SEIS and the Enterprise Investment Scheme (EIS) limit family shareholdings in companies to 30% of the total number of issued shares.

But business leaders say this limit is choking many companies of funds because they self-finance through their families but cannot access the generous tax breaks offered by SEIS and EIS.

Accountancy firm KPMG Enterprise argues this is unfair as the same people could invest the money in another company unrelated to their family and pick up income tax and capital gains tax incentives.

Iain Moffatt, who heads KPMG Enterprise, told Stuart Smith of specialist web site SEIS.co.uk: “Many businesses who want to enter these schemes can’t because they are family owned and shareholdings by family members are aggregated and typically fail this test.”

Tax abuse

“The family self-funds the business anyway but cannot access the tax breaks that they could if they put their cash into another business unconnected with their family.”

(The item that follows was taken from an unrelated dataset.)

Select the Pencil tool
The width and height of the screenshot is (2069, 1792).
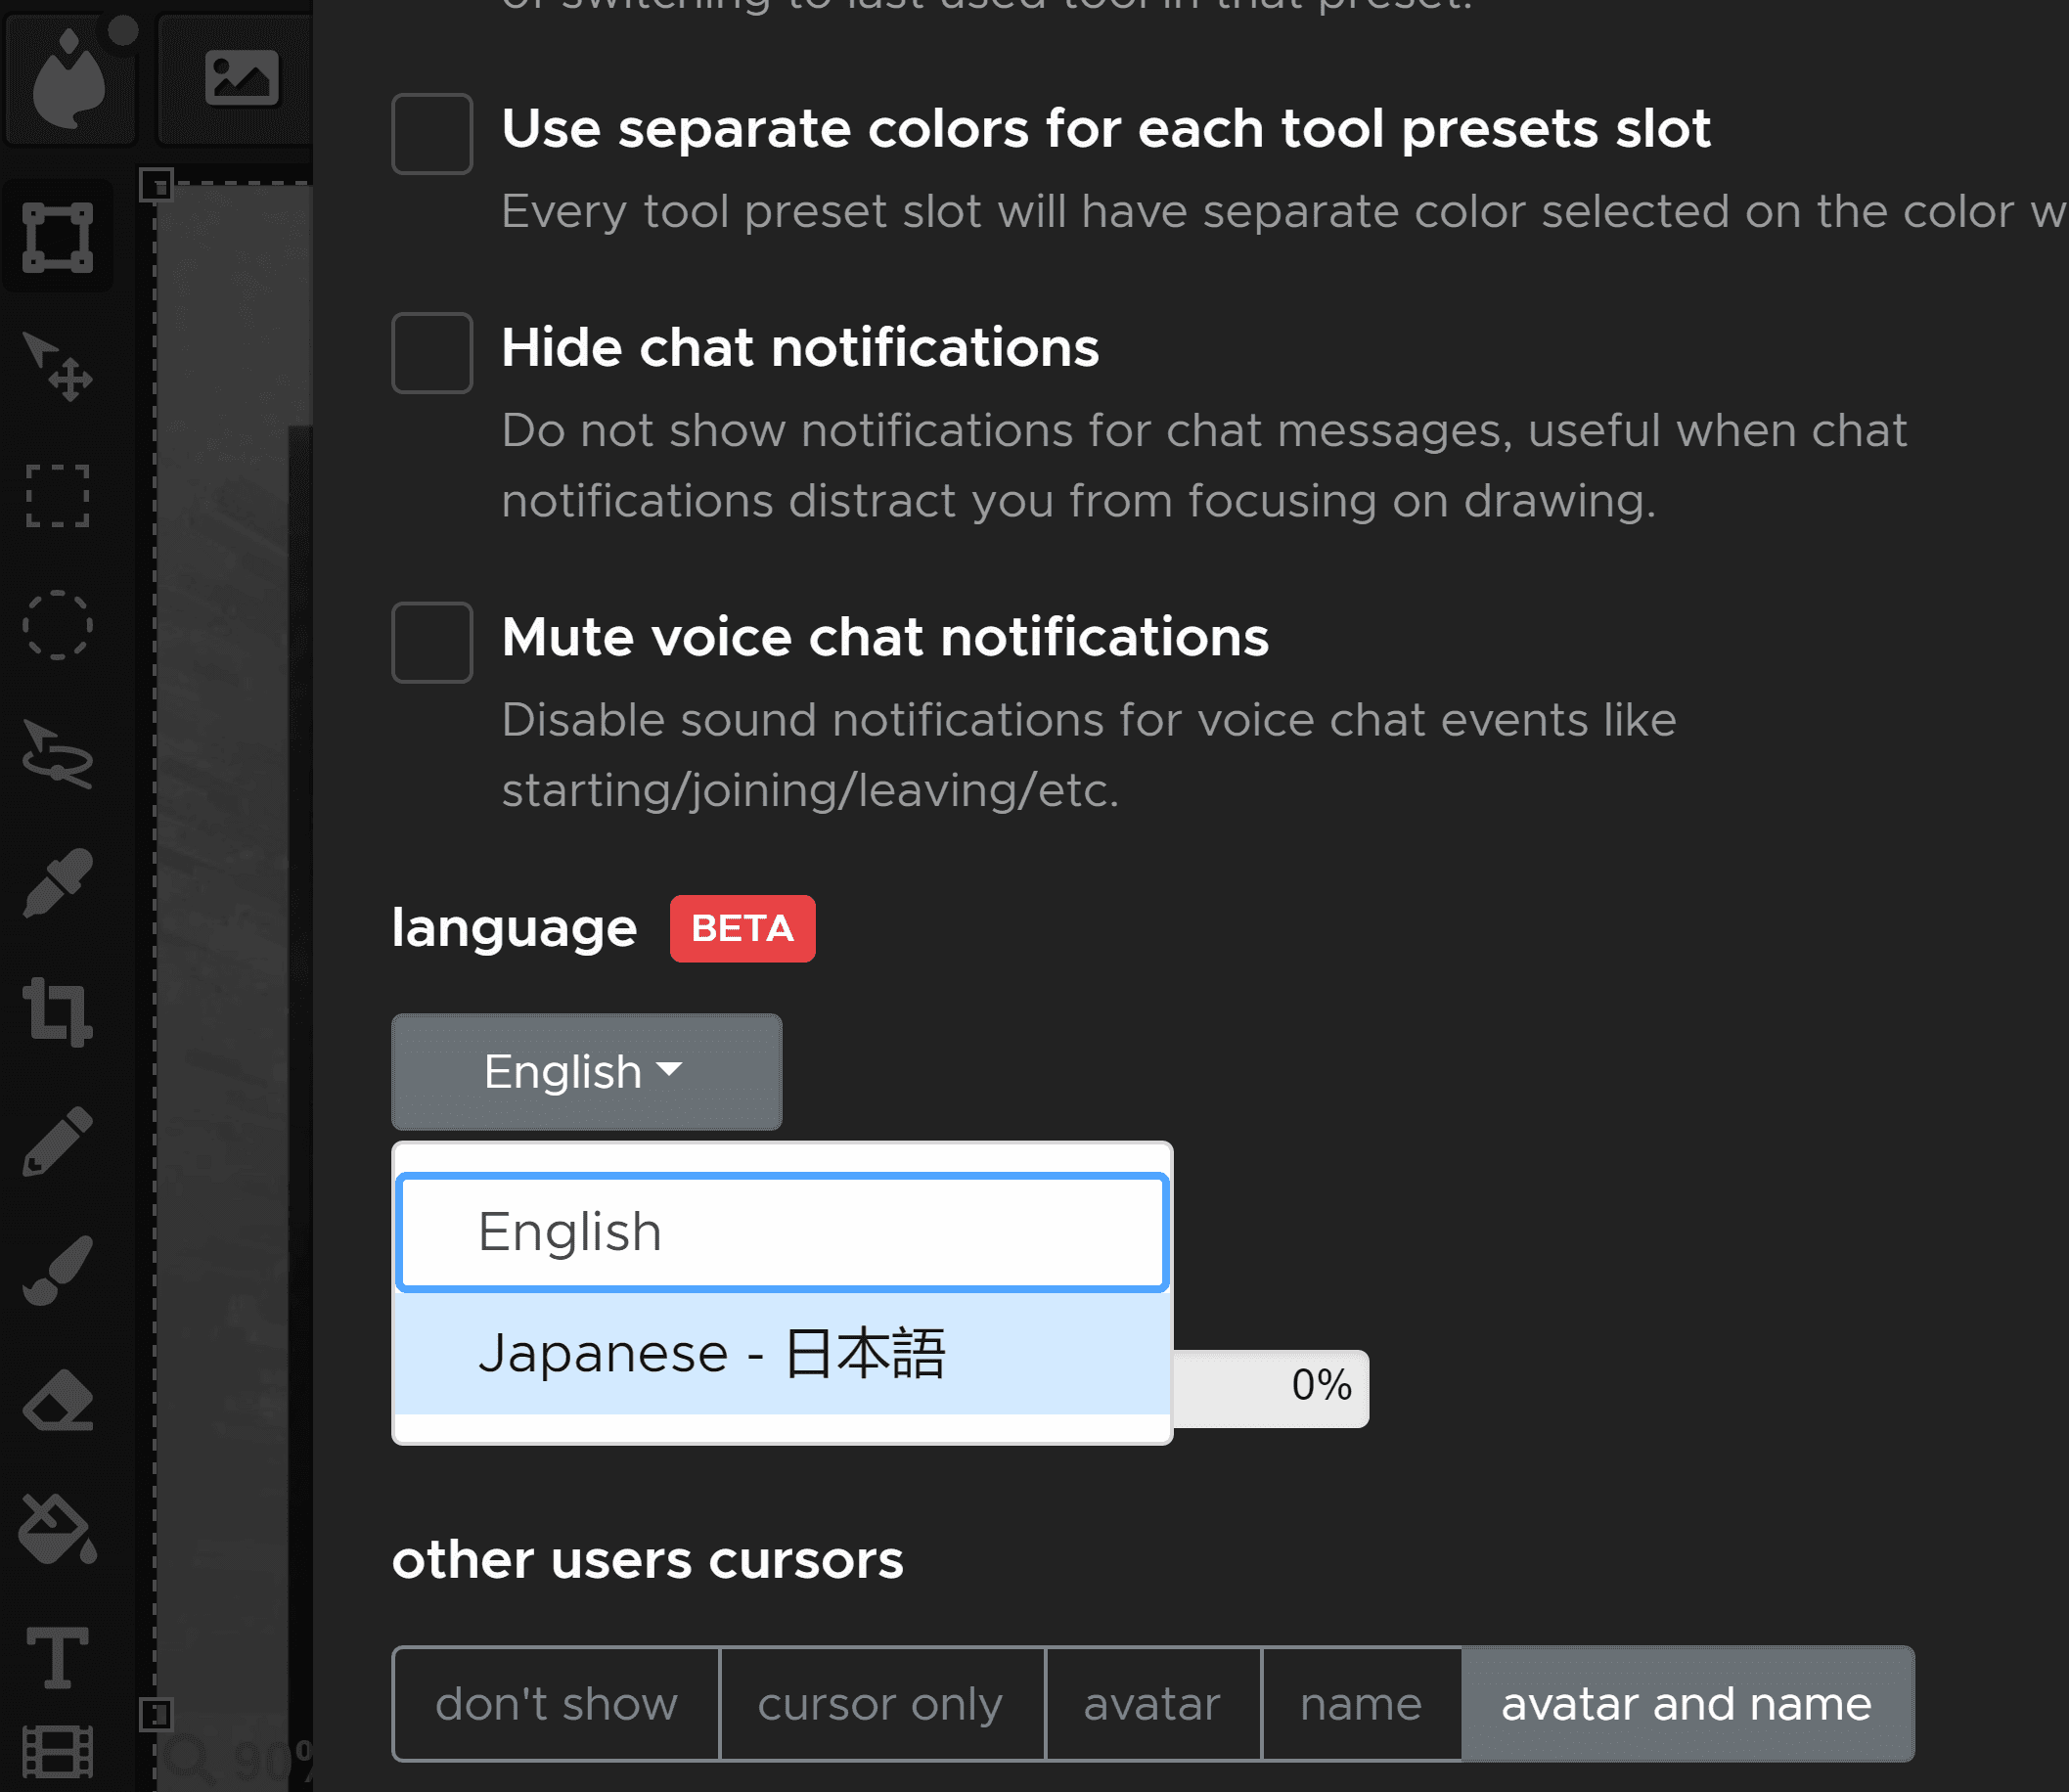58,1141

Industry experts were hoping Chancellor George Osborne would raise SEIS investment limits for the current £100,000 to between £150,000 and £250,000 in his Autumn Statement mini-Budget, but he left SEIS rules unchanged.

Osborne did inform the House of Commons that HM Revenue & Customs (HMRC) is setting up a new online portal to manage SEIS and EIS companies and investments.

An online presence for Venture Capital Trusts (VCT) is also in the pipeline.

However, the move is more to do with HMRC managing tax avoidance rather than making SEIS and EIS investments easier.

The Chancellor told MPs that EIS and VCTs had been subject to a high level of tax abuse and needed closer monitoring.

Celebrity investors

The measure follows a number of high profile cases involving alleged tax avoidance by celebrities and sports stars.

In some cases, investors put aside millions of pounds in EIS and VCTs to fund films that were never produced. Instead, the project generated huge losses which were then offset against other income.

“The bottom line of all the research and talks we have had with owners and managers would like to see SEIS and EIS play a wider role in financing small businesses,” Moffatt told SEIS.co.uk

“Finding money to grow a business remains a major problem and although small businesses recognise and appreciate help is out there, they feel it needs joining up and funding made easier to access.

“Streamlining how to find the most suitable from the numerous funding schemes and incentives would be a great step forward.”